--- Start of PROVIDED RECORDS ---

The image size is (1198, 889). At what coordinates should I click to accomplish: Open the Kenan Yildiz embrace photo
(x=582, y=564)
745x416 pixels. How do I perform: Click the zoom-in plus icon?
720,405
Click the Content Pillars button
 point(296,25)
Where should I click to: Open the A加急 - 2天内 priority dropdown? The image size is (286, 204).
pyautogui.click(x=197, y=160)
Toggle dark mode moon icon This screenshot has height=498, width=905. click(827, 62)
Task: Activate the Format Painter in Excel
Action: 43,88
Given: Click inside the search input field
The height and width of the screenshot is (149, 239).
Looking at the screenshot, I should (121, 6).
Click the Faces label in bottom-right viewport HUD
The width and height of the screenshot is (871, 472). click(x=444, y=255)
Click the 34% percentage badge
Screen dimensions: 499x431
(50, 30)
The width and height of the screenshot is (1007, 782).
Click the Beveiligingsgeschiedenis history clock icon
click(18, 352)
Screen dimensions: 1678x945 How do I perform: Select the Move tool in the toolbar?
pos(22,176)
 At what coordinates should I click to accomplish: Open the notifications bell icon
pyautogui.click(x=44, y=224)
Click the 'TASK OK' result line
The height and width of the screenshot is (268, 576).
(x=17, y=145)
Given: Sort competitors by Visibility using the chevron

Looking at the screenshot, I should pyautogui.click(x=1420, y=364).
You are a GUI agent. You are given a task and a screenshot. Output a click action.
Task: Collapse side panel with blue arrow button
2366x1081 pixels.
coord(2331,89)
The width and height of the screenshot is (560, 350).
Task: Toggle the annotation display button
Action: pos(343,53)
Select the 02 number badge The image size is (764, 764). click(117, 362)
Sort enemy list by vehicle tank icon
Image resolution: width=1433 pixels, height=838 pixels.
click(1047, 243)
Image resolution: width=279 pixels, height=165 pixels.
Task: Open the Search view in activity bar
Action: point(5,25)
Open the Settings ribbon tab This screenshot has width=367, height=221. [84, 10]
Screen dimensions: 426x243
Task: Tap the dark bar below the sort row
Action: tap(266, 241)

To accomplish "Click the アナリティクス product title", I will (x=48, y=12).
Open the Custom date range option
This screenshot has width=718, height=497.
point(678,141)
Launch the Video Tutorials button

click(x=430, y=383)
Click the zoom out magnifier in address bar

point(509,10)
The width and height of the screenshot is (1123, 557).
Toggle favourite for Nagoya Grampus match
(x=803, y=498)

--- End of PROVIDED RECORDS ---

» **WHAT TO PRODUCE**
Copy out all of the records above word for word, leaving every line unchanged.

» **TASK ANSWER**
The image size is (1198, 889). At what coordinates should I click to accomplish: Open the Kenan Yildiz embrace photo
(x=582, y=564)
745x416 pixels. How do I perform: Click the zoom-in plus icon?
720,405
Click the Content Pillars button
 point(296,25)
Where should I click to: Open the A加急 - 2天内 priority dropdown? The image size is (286, 204).
pyautogui.click(x=197, y=160)
Toggle dark mode moon icon This screenshot has height=498, width=905. click(827, 62)
Task: Activate the Format Painter in Excel
Action: 43,88
Given: Click inside the search input field
The height and width of the screenshot is (149, 239).
Looking at the screenshot, I should (121, 6).
Click the Faces label in bottom-right viewport HUD
The width and height of the screenshot is (871, 472). click(x=444, y=255)
Click the 34% percentage badge
Screen dimensions: 499x431
(50, 30)
The width and height of the screenshot is (1007, 782).
Click the Beveiligingsgeschiedenis history clock icon
click(18, 352)
Screen dimensions: 1678x945 How do I perform: Select the Move tool in the toolbar?
pos(22,176)
 At what coordinates should I click to accomplish: Open the notifications bell icon
pyautogui.click(x=44, y=224)
Click the 'TASK OK' result line
The height and width of the screenshot is (268, 576).
(x=17, y=145)
Given: Sort competitors by Visibility using the chevron

Looking at the screenshot, I should pyautogui.click(x=1420, y=364).
You are a GUI agent. You are given a task and a screenshot. Output a click action.
Task: Collapse side panel with blue arrow button
2366x1081 pixels.
coord(2331,89)
The width and height of the screenshot is (560, 350).
Task: Toggle the annotation display button
Action: pos(343,53)
Select the 02 number badge The image size is (764, 764). click(117, 362)
Sort enemy list by vehicle tank icon
Image resolution: width=1433 pixels, height=838 pixels.
click(1047, 243)
Image resolution: width=279 pixels, height=165 pixels.
Task: Open the Search view in activity bar
Action: point(5,25)
Open the Settings ribbon tab This screenshot has width=367, height=221. [84, 10]
Screen dimensions: 426x243
Task: Tap the dark bar below the sort row
Action: tap(266, 241)

To accomplish "Click the アナリティクス product title", I will (x=48, y=12).
Open the Custom date range option
This screenshot has width=718, height=497.
point(678,141)
Launch the Video Tutorials button

click(x=430, y=383)
Click the zoom out magnifier in address bar

point(509,10)
The width and height of the screenshot is (1123, 557).
Toggle favourite for Nagoya Grampus match
(x=803, y=498)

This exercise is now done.